Monday, November 29, 2010

working too much

The past week I've been working on my online writing stuff way too much. I'm getting a ton of writing done, but it's really wearing me out. Now that I can see again, I'm going to unpack my painting stuff and at least play around. I can see colors more vibrantly now, so maybe that will make a difference in my paintings.

We'll see. I can't post any pictures, I don't have the right kind of camera at the moment. And I don't have any extra money for a new one right now. Maybe I will have some after Christmas.

I promised Nothing Profound that I would write a blog post tonight, and I can't think of anything! I am taking zombie pills right now, and that's not helping any (well, it's helping my anxiety, but not my brain fucntioning power!)

But I will leave you with one tip: don't drink and blog (or forum post:) It can only get ugly!

Wednesday, January 27, 2010

Being Happy

I've been doing a lot of thinking the past few weeks. I know this is hard to believe, but sometimes I really DO dust off the pinkish-grey thinking machine and have a go at logical contemplation.

Anyway, I've decided to scrap my old plans that I've been working on the past several years, and restructure my future goals. I realized, in the course of hating what I've been doing for the past couple of years, that hating what you do isn't condusive to personal happiness.

I started out with the goal to learn Internet Marketing, and got sidetracked when I learned I could make pretty easy money writing articles online. My plan was then to start my Internet Marketing career once I made enough in residual income from my articles to support myself.

But then Hell Year happened. While I won't go into details, 2009 was one of the worst years I've ever experienced, and I'm still not fully recovered from it. But one thing I've learned is that I want to be happy, and that making a lot of money is no longer as important to me as it once was.

I want to do something that I enjoy to a great extent, and while I don't think I'll ever make a lot of money from it, I want to be able to enjoy my life.

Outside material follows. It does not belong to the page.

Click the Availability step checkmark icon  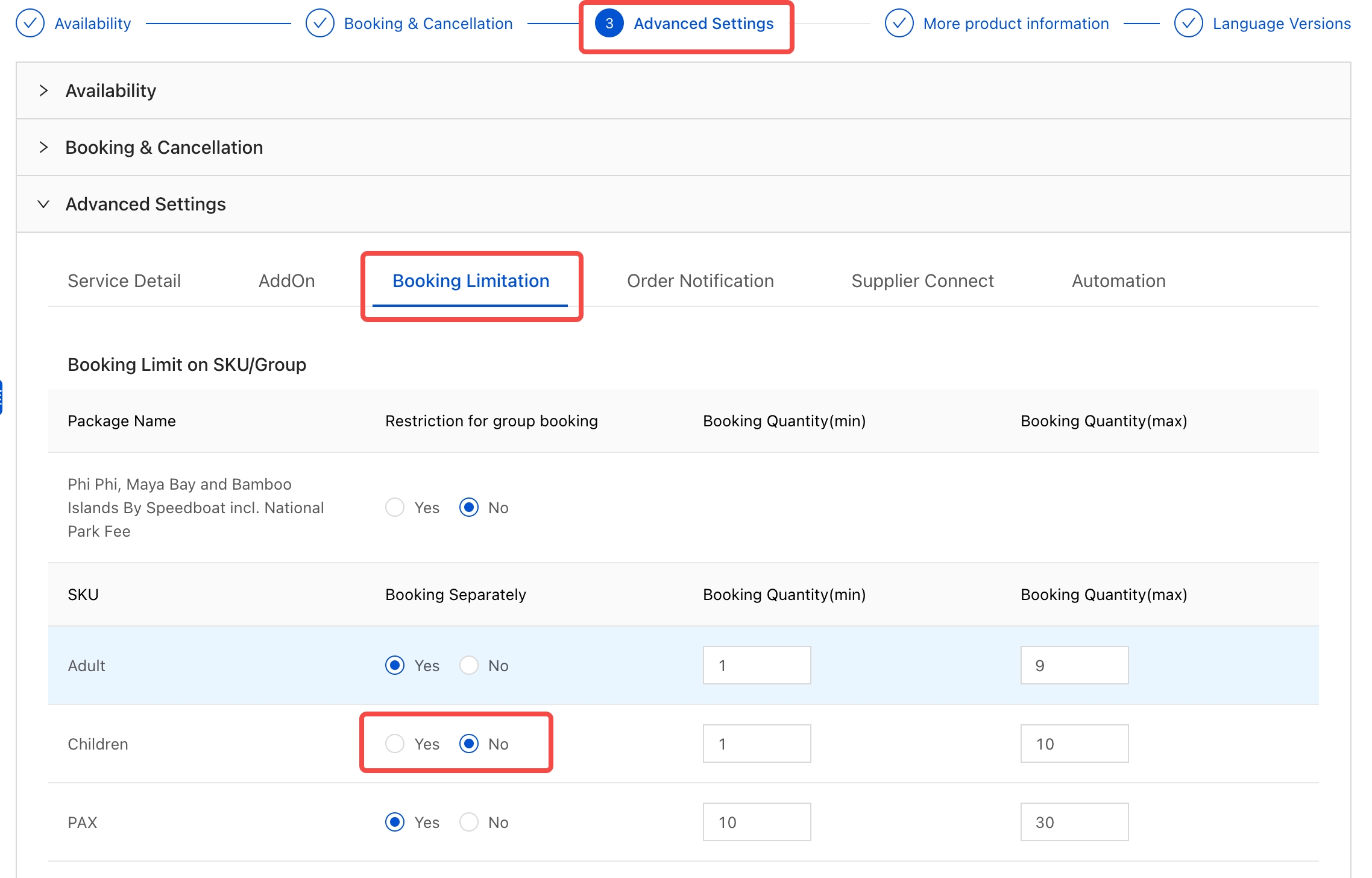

I want to paint, and sculpt, and make ugly collages and assemblages that most of the time are unappreciated by anyone but myself. I'm smart, I'm sure I can figure out how to make some type of profit from my artwork, but I'm no longer dead set on making a fortune. It's what I want to do, and that's what I'm going to do.

Monday, December 28, 2009

Happy Anniversary Baby!!!!!

I started my relationship with my boyfriend, William, one year ago today. Of course we didn't start going out right away, but that's the day I started flirting with him inappropriately through a private shout on Blogcatalog.

That's got to mean something, right? Well, it means something to me. Last night we reminicsed, over the phone, about our fateful first private conversation, involving Spongebob Squarepants, French maid outfits, and barbeque sauce. Oh, the memories.

I love you baby!!!

Sunday, December 6, 2009

I'm starving!

here are the things I'm NOT going to eat today:

mushroom and swiss burger

brownies, really thick, fudgy ones that someone was awful enough to buy, and even show them to me

fried burrito with sour cream

donuts of any kind (especially chocolate or jelly-filled)

I swear, I refuse to eat any of that crap!

Wednesday, September 30, 2009

tsunami part 2

Well, nothing happened, at least as far as I could tell. I guess that's good. The only thing I noticed was there were a lot of seagulls making noise right before the tsunami was supposed to come in. The ocean seemed really loud, but I've heard it that loud in regular storms before. I guess a boring tsunami is way better than a non-boring tsunami. I bet the Samoans would agree.

Tuesday, September 29, 2009

tsunami




We're going to save a small tsunami tonight, starting about 10 pm. The waves are supposed to be small, one to two feet, and last all night. I live about a block from the beach. I doubt I'll be able to see anything, but I might hear it. The ocean's already pretty loud this close. here are some picture of the beach I took at sunset tonight. The tide is super low right now. All that sand will be covered in water, probably right up to where I was standing.


Tuesday, September 22, 2009

happy

Why I'm happy, I have no idea.With all the shit that's happened to me lately, I'm surprised I'm not in some serious depression, huddled in the fetal position on the floor, speaking incoherently, or catatonic. For some reason, I've been able to go past feelings of anger, that by all rights I "should" be feeling, and reached acceptance of what has happened, forgive, sort of forget, and just live my life because it's mine, and that's what I want to do. I don't want to whine and complain about it, and think about it constantly, and live in the past, even though the past is only a few weeks ago. I should be angry. But I'm not. I simply want to move on. And be happy. Bad things happen, and sometimes you just need to get past it, and leave the analysing for the future. I have the best family anyone could ever dream of, the perfect boyfriend whom I love more than the world itself, my health. I have food, clean water, shelter, nice things that I like, recreation and hobbies that fulfill me. I live in one of the most beautiful places on Earth. I couldn't ask for a more perfect life, because it's right here.